[Opening DATA FOR PROCESSING section]

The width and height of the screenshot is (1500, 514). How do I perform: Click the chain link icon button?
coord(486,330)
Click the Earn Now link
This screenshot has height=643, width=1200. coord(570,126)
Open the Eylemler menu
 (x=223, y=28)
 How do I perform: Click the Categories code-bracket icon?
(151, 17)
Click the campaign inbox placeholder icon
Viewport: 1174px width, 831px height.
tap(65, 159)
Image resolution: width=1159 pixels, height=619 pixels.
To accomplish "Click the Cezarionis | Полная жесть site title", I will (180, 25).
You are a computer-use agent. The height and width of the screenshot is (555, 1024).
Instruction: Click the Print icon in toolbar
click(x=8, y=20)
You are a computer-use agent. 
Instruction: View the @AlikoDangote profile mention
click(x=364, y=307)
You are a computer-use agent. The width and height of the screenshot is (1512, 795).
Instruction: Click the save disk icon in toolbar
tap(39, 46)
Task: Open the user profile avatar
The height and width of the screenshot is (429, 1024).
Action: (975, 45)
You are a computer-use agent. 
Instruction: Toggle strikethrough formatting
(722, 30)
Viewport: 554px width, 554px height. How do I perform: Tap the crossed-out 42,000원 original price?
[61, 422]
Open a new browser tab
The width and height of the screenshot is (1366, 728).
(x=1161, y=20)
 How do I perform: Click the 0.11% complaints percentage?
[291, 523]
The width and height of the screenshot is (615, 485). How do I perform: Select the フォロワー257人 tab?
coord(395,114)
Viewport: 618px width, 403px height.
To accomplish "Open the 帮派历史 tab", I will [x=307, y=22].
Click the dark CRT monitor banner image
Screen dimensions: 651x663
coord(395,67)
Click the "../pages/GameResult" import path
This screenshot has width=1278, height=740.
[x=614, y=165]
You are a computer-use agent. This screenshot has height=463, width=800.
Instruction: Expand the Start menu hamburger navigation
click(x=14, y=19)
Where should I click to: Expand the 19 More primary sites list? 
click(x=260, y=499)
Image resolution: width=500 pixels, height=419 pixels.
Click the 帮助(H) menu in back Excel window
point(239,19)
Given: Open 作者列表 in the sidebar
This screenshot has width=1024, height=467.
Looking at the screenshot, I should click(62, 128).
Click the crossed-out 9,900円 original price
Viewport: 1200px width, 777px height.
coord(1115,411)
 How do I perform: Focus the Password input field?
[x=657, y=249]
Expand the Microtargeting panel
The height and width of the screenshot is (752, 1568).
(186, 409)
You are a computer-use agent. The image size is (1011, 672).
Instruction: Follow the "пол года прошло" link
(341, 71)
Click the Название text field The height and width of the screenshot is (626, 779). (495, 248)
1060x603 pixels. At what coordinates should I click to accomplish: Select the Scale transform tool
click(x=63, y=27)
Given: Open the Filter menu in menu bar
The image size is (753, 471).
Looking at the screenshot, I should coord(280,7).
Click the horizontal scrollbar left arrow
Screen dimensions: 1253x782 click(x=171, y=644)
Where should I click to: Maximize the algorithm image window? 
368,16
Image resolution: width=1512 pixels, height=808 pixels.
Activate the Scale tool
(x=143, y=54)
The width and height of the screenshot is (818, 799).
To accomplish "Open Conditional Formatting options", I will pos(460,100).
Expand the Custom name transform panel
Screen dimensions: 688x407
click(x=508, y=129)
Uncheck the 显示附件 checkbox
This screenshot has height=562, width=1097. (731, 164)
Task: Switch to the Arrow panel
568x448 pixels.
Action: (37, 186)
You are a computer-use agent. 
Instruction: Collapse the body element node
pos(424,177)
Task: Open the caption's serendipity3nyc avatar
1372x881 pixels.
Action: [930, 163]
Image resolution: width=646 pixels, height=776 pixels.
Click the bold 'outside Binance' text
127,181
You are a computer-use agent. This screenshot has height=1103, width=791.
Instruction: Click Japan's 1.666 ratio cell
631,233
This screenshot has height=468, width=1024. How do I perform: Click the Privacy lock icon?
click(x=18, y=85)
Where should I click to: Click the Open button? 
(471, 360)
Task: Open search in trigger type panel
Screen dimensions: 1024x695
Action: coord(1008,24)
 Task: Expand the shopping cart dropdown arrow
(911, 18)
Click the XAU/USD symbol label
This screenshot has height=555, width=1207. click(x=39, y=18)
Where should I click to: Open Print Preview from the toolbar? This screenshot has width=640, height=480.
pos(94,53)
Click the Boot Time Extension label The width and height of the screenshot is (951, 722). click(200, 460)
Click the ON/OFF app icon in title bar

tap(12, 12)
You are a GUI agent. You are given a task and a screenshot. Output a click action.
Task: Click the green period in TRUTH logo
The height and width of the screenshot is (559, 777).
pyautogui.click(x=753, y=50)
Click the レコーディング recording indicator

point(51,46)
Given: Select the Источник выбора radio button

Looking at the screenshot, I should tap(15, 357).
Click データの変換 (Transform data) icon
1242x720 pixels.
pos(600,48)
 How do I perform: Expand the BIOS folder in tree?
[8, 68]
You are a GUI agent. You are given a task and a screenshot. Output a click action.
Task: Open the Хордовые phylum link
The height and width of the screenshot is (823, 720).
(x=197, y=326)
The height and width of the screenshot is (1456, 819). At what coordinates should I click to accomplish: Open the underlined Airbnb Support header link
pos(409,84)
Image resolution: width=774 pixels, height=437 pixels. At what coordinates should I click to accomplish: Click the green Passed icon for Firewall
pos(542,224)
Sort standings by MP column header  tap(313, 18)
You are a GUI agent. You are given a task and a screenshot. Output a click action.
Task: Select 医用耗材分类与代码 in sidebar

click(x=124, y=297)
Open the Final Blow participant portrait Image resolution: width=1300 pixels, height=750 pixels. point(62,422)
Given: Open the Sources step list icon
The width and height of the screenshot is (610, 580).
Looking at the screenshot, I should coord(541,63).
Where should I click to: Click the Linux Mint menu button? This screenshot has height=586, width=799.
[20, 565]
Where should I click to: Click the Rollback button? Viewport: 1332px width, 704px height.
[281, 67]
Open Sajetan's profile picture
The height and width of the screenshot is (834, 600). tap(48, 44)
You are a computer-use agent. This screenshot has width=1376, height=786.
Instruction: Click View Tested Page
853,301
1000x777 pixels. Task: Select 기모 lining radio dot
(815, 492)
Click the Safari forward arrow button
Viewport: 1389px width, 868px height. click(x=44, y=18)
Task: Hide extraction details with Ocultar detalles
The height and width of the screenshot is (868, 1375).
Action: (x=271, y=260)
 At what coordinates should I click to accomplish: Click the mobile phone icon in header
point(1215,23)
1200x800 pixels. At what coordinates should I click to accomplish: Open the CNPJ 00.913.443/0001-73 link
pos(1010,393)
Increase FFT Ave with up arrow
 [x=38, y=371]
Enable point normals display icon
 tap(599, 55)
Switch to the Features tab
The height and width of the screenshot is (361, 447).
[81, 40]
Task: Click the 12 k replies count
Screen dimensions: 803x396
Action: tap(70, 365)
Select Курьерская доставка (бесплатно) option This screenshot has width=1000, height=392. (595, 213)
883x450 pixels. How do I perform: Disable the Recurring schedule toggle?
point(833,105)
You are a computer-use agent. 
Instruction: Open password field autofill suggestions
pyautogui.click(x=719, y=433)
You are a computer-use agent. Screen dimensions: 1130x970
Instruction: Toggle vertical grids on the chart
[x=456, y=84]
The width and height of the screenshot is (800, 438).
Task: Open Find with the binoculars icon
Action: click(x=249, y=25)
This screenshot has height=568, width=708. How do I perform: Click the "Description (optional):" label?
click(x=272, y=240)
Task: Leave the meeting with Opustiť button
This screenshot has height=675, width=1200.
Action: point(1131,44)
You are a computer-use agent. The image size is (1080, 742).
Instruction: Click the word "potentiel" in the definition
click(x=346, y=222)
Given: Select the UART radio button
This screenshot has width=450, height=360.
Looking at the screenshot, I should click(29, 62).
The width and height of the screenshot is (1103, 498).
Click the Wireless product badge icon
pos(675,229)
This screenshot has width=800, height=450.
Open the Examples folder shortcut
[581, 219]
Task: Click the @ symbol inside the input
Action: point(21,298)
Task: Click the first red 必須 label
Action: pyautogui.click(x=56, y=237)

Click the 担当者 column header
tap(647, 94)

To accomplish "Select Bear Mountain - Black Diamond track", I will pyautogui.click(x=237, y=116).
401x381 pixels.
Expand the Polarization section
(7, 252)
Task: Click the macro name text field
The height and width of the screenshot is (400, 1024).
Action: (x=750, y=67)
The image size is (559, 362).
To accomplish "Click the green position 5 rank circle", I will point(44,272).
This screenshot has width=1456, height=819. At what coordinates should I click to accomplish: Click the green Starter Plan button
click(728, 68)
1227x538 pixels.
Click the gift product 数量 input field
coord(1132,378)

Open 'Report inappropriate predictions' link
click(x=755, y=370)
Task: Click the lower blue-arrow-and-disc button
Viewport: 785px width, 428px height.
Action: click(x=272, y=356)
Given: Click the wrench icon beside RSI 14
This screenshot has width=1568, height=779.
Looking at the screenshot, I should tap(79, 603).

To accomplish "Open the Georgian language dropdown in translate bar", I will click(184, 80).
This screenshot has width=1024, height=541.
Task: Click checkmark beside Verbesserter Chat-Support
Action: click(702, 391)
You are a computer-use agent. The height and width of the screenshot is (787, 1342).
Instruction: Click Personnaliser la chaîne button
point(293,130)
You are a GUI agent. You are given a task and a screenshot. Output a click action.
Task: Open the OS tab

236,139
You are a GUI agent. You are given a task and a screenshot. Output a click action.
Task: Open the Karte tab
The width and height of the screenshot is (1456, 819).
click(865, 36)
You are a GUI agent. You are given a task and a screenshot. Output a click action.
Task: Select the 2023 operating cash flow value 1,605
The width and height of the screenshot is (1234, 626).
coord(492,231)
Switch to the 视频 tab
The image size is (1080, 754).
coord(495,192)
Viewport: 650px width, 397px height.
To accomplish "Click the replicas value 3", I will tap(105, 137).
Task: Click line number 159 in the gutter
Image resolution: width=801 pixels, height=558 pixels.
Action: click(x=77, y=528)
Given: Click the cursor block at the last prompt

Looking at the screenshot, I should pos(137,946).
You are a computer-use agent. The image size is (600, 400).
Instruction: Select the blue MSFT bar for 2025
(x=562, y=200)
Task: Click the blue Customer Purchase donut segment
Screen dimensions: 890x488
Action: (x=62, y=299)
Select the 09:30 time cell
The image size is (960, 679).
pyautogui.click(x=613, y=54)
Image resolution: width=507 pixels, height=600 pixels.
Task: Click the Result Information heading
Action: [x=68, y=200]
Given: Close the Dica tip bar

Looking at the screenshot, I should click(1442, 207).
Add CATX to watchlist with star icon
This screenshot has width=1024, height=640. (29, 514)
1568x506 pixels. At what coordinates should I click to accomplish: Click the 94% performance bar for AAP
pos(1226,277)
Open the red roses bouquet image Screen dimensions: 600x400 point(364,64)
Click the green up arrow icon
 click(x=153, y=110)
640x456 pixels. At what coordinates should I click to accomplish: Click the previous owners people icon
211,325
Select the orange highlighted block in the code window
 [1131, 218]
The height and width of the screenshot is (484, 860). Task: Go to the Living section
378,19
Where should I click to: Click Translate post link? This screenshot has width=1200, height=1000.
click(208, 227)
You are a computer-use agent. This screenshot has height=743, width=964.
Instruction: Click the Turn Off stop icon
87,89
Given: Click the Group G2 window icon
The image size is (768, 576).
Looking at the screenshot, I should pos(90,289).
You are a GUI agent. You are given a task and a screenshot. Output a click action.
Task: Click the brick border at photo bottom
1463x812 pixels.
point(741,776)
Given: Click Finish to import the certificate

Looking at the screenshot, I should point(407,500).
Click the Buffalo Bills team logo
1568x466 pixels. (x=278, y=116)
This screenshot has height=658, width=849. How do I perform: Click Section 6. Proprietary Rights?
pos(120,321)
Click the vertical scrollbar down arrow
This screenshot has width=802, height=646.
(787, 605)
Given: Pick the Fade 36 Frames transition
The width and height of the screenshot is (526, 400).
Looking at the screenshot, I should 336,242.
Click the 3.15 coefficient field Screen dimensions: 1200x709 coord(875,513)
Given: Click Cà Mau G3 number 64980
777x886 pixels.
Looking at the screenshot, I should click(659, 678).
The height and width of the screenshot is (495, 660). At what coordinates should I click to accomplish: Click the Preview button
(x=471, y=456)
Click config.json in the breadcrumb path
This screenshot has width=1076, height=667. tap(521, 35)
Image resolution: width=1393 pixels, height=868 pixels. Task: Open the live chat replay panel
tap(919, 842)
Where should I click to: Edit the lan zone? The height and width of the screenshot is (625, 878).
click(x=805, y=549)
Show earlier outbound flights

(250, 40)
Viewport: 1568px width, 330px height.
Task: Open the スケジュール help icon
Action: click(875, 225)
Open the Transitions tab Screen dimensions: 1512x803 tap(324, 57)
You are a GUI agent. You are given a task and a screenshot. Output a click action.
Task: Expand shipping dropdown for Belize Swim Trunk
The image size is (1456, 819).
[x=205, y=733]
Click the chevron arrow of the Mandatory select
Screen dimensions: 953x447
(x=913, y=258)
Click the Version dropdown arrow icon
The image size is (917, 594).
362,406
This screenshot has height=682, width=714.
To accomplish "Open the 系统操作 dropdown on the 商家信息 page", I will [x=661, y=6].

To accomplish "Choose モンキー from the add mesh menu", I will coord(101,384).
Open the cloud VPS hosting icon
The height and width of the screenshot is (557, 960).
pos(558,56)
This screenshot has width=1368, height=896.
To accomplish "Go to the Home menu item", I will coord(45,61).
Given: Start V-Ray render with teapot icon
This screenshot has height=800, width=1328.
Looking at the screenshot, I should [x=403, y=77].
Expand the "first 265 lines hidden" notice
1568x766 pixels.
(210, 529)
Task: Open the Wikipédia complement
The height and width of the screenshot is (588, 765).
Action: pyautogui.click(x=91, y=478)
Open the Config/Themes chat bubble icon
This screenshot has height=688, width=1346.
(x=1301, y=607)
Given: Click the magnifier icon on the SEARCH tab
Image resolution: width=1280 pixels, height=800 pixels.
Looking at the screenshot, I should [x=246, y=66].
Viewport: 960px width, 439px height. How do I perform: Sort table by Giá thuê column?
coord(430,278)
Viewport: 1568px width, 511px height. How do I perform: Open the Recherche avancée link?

[Closing DATA FOR PROCESSING section]

**ASSIGNMENT**
Select from the material above each line in which the string "avatar" appears, and list those lines.

**SOLUTION FOR THIS PROBLEM**
Task: Open the user profile avatar
Task: Open the caption's serendipity3nyc avatar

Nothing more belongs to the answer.